The Court recognizes that it is “permissible” for Plaintiff to state he is unable to admit or deny an inquiry after making a reasonable inquiry. Fed.R.Civ.P. 36(a)(4). The Court finds it disingenuous, however, for Plaintiff to assert that he made a “reasonable inquiry” to himself and is unable to admit or deny whether he knew of or had any evidence of the listed issues. The clear intention of the language of the Rule is for such reasonable inquiry to have been made with another source, not with one's own self. Plaintiff is the only source for a response as to what he did or did not know or whether or not he did or did not have evidence of these issues. Stated another way, a party is required to admit or deny whether they personally have such evidence. Plaintiff either did or did not have evidence as to the City having a mask mandate on July 18, 2023, whether the City controlled the Library, whether the City controlled USD 497, and/or whether the City controlled USD 497's mask mandates. Plaintiff's responses are evasive and an improper attempt to circumvent the purpose of discovery.

Defendants' Motion is, therefore, GRANTED as to Requests for Admission 2, 4, 6, and 8. Plaintiff is ordered to provide supplemental responses admitting or denying these Requests within seven (7) days of the date of this Order.

2. Request for Admission 9.

Request No. 9 asks Plaintiff to admit that he called Mayor Shipley a “Nazi” multiple times before being removed from the October 11, 2022, meeting. (Doc. 71-3, at 2.) Plaintiff admits that the Mayor was called a “Nazi,” but “as to the remaining the answering party has made reasonable inquiry and the information he knows or can readily obtain is insufficient to enable him to admit or deny.” (Id.)

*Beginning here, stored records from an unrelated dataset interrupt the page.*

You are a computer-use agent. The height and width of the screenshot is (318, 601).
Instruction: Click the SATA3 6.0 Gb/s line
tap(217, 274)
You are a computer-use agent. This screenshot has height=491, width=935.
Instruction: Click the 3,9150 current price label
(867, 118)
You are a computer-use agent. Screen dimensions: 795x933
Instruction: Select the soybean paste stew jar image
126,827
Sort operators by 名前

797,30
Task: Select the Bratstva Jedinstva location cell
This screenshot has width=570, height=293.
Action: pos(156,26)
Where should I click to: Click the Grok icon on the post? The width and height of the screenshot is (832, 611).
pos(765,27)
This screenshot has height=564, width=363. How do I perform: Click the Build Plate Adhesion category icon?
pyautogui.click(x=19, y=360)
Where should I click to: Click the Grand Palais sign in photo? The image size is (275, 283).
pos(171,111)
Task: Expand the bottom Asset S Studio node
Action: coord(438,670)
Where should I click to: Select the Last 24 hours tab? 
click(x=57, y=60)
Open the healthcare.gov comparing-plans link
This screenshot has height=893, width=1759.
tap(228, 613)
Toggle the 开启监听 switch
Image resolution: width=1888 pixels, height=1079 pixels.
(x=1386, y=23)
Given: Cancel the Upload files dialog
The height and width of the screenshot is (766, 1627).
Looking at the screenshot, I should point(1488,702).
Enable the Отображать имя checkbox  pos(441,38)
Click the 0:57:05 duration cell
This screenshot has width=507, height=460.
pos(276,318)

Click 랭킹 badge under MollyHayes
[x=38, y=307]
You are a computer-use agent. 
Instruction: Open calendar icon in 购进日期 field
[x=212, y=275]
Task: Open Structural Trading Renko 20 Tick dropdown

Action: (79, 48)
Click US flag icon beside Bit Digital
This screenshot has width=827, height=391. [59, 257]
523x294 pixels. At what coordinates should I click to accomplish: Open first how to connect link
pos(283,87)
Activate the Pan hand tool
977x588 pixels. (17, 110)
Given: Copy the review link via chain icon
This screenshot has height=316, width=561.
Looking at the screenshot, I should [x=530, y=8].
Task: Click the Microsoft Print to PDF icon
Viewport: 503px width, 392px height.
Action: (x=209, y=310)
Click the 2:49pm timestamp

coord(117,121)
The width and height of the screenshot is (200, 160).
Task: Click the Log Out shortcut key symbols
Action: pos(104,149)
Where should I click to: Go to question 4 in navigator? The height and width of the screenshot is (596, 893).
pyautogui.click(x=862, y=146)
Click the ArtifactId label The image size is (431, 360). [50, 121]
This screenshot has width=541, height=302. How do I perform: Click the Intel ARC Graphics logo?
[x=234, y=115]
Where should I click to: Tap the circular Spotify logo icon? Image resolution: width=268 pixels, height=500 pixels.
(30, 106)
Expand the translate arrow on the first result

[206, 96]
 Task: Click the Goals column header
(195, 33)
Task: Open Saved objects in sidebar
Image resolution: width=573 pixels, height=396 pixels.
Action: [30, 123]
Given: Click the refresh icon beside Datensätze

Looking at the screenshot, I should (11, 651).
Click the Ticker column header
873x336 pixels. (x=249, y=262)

In their motion, Defendants argue

Plaintiff admits the term ‘Nazi' was used but then fails to specify what he denies about the remainder of the request: that he said it; 2) the date of the meeting; 3) that the word was said more than once; and/or 4) that the word was said before Plaintiff was removed. Is any or all of that what Plaintiff is denying? Is it something else? Without clarification as to what is being denied, the response is vague and confusing.
(Doc. 72, at 3.) Plaintiff responds that Rule 36 does not require him to “justify his response beyond what he stated” because “[t] he only explanation required is one that claims lack of knowledge - and Dr. Spiehs responded within what Rule 36 contemplates.” (Doc. 75, at 2.)

For the reasons discussed in the preceding section, Plaintiff's response to Request No. 9 is an improper attempt by Plaintiff to circumvent the purpose of discovery. The Court again finds Plaintiff's response to the Request to be evasive. Plaintiff need not conduct a “reasonable inquiry” with another party to determine whether this Request should be admitted or denied. Plaintiff either personally knows he called Mayor Shipley a “Nazi” multiple times before being removed from the October 11, 2022, meeting or he knows that he did not. Defendants' Motion is, therefore, GRANTED as to Request for Admission No. 9. Plaintiff is ordered to provide a supplemental response admitting or denying Request No. 9 within seven (7) days of the date of this Order.

3. Requests for Admission Nos. 10, 11, and 13, and Interrogatory No. 16.

Requests Nos. 10 and 11 ask Plaintiff to admit that he continued speaking during the meeting on October 11, 2022, “as Mayor Shipley asked you what the City's role was over inflation” (Request No. 10) and that Plaintiff continued to speak “as Mayor Shipley asked you what the City's role was over the NASDAQ.” (Request No. 11). (Doc. 71-3, at 2.) Plaintiff denied both Requests. (Id.) Request No. 13 asks Plaintiff to admit that “at the meeting on October 11, 2022, after you first called Mayor Shipley a Nazi, Mayor Shipley warned you about removal and then you called Mayor Shipley a Nazi again.” (Id., at 3.) Plaintiff denied this Request, also. (Id.)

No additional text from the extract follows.